Cyph0n · on Oct 25, 2016

Wow, that's very interesting. I thought GitHub delegates moderation to the repo owners.

There was actually a huge debate about this on Reddit caused by Swift merging a rename change PR into master. The Swift team was so excited about the change for some reason that they didn't even run tests before the merge...

kuschku · on Oct 25, 2016

As I mentioned in other subthreads (sadly I can’t edit the original comment anymore, so I have to duplicate content), there is this very famous example of several repos getting banned, and another getting threatened to be banned, for using the word "retard": https://news.ycombinator.com/item?id=9966118

ergo14 · on Oct 25, 2016

Do you have a link for that? I don't follow swift development and I'm unsure what they actually changed.

Rename of what?

Cyph0n · on Oct 25, 2016

Changing variable names using master/slave to leader/follower.

Here's my comment from the thread:

https://reddit.com/r/ProgrammerHumor/comments/3veu2t/comment...

The rest of the discussion is a good read too.

ergo14 · on Oct 25, 2016

Github says that? Can you share a link? I thought moderation is up to users unless someone is actually abusing the service.

kuschku · on Oct 25, 2016

Read this case, for example: https://news.ycombinator.com/item?id=9966118

gcr · on Oct 25, 2016

Where has Github warned this?
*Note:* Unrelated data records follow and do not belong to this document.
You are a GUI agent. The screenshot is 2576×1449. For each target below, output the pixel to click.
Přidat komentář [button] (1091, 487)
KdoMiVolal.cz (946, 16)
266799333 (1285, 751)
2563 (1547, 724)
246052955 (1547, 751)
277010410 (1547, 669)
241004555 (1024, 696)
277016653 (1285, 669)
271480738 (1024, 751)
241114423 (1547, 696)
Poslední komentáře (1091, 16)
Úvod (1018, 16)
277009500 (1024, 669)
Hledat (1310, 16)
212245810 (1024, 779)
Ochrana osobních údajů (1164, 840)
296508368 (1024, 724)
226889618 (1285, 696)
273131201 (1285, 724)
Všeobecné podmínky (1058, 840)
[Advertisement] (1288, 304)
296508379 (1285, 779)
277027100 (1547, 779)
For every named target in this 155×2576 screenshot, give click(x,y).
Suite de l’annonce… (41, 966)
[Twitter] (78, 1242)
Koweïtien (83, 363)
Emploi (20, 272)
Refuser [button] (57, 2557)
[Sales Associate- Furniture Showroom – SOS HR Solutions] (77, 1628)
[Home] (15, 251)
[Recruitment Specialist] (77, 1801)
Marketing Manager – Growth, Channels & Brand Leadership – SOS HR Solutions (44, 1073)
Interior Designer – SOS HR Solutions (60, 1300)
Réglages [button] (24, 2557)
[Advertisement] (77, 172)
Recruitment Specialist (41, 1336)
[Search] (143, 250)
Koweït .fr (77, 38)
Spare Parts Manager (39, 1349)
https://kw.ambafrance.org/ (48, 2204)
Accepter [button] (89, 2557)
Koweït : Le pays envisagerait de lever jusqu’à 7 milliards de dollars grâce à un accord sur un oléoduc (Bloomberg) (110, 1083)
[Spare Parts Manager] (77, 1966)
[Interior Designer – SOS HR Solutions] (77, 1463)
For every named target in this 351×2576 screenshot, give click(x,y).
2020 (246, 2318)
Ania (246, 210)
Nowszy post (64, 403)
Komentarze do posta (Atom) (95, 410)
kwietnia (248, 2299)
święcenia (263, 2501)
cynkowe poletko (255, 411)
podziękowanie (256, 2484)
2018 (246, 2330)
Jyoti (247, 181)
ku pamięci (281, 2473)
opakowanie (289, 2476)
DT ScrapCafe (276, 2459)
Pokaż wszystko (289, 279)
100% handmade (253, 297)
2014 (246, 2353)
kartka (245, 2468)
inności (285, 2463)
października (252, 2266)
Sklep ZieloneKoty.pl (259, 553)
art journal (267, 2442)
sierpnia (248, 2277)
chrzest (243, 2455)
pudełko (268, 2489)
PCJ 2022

I can't find any official documentation about this.

kuschku · on Oct 25, 2016

I can’t find the specific case of "master/slave", but you can find a similar case on "retard" here: https://news.ycombinator.com/item?id=9966118

int_handler · on Oct 26, 2016

Are these conceptually/semantically different from master/worker?

revelation · on Oct 25, 2016

They need to stop saying "real-time". Real-time does not mean "fast", it means "guaranteed performance". This is nothing of the sort.

anilgulecha · on Oct 25, 2016

Can a distributed storage expert comment in what ways this differs from hadoop?

00k · on Oct 25, 2016

first of all, impl in C++ (JVM/GC is pain in the ass) - clear arch (only master and dataserver) - very concise config file and easy to deploy - most important, 10k nodes scalability without federation design of namespace

pkolaczk · on Oct 25, 2016

Lack of good documentation, no tests and possibly undefined behaviour in a few places. The code also doesn't look any cleaner than HDFS and uses some weird mix of C (*printf, error codes) and C++ (vectors, smart pointers, RAII etc).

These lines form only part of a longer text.